[comp.arch] 386 pipeline details

kds@mipos3.UUCP (Ken Shoemaker ~) (05/08/87)

A week or so ago, Geoff Kuenning posted a note to comp.sys.intel asking about 
how the 386 pipeline was organized.  I thought that that information would
be interesting to people in comp.arch, also, so here it is:

The 386 is broken up into lots of little functional units.  These are the
bus unit, the instruction fetcher, the instruction cracker, the instruction 
execution unit, the linear address generator, the page translator and the 
arithmetic unit.  In terms of instruction execution, they could be put 
into three groups: the first group does instruction preparation (the
fetcher and cracker), the second group does instruction execution (the
execution unit, linear address generator and the arithmetic unit) and
the last group does bus interface tasks at the bidding of the previous
two groups (the paging unit and the bus unit).

There are various places where instructions can sit in the process of
execution.  There is a 12-byte prefetch queue of uncracked instructions.  These
are taken 1,2 or 4 bytes at a time and are cracked and the cracked instructions
are put in a 3 instruction deep cracked instruction fifo.  Both of these fifos
have zero fall through time.  Filling the prefetch queue is done by an
autonomous unit whenever there is a spare bus cycle and there are empty
slots.  The instructions are cracked whenever there are bytes ready to be
cracked and there is a free slot in the cracked instruction queue.  The rate
at which instructions are cracked is dependent on the instruction.  It pulls
the opcodes themselves, i.e., those bytes that specify the instruction
execution at a rate of one byte per clock.  Immediate data and offsets are 
pulled out completely in one clock, i.e., a 32-bit immediate value takes one 
clock to get pulled out of the prefetch queue and be put in the cracked 
instruction queue.  

For example, a simple move immediate to register instruction would take 
2 clocks to crack, one for the instruction specification and one for 
the immediate data "crack" assuming that the appropriate parts of the 
instruction are available to the instruction cracker when it needs them: the
complete instruction need not be present for the instruction cracker to
begin on an instruction.   Likewise, a register to register arithmetic
operation would take 2 clocks to crack, the first for the opcode byte and
the second for the mod/rm byte.

This instruction cracking time is done in parallel with previous instruction 
execution and, except in the case of jumps taken, is not included in 
the instruction times given in the data sheet.  In the case
of a jump, that is where the "m" comes from in the specification of 7 + m
for the execution time in the jump taken case.

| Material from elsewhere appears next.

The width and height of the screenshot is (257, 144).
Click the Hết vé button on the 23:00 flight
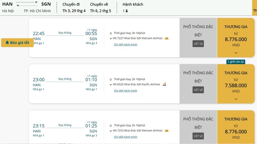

All frequently executed instructions that access memory, e.g., loads, stores,
arithmetic ops, jumps, etc., have the option of beginning their execution in
the clock before the previous instruction finishes execution.  This is called
the early start clock.  During this clock the address pipeline is set up to
begin the bus cycle.  The actual address calculation is done in specialized
hardware which works in the first clock of the instruction, i.e., not the
early start clock.  If one of the registers to be used in the effective
address calculation was written at the end of the previous instruction, that
value is written both to the register and to the address calculation hardware
at the end of the previous instruction if possible (it may not be possible
if, for example, only 8-bits of the register are being written while all
32-bits of the register are being used by the address calculation unit).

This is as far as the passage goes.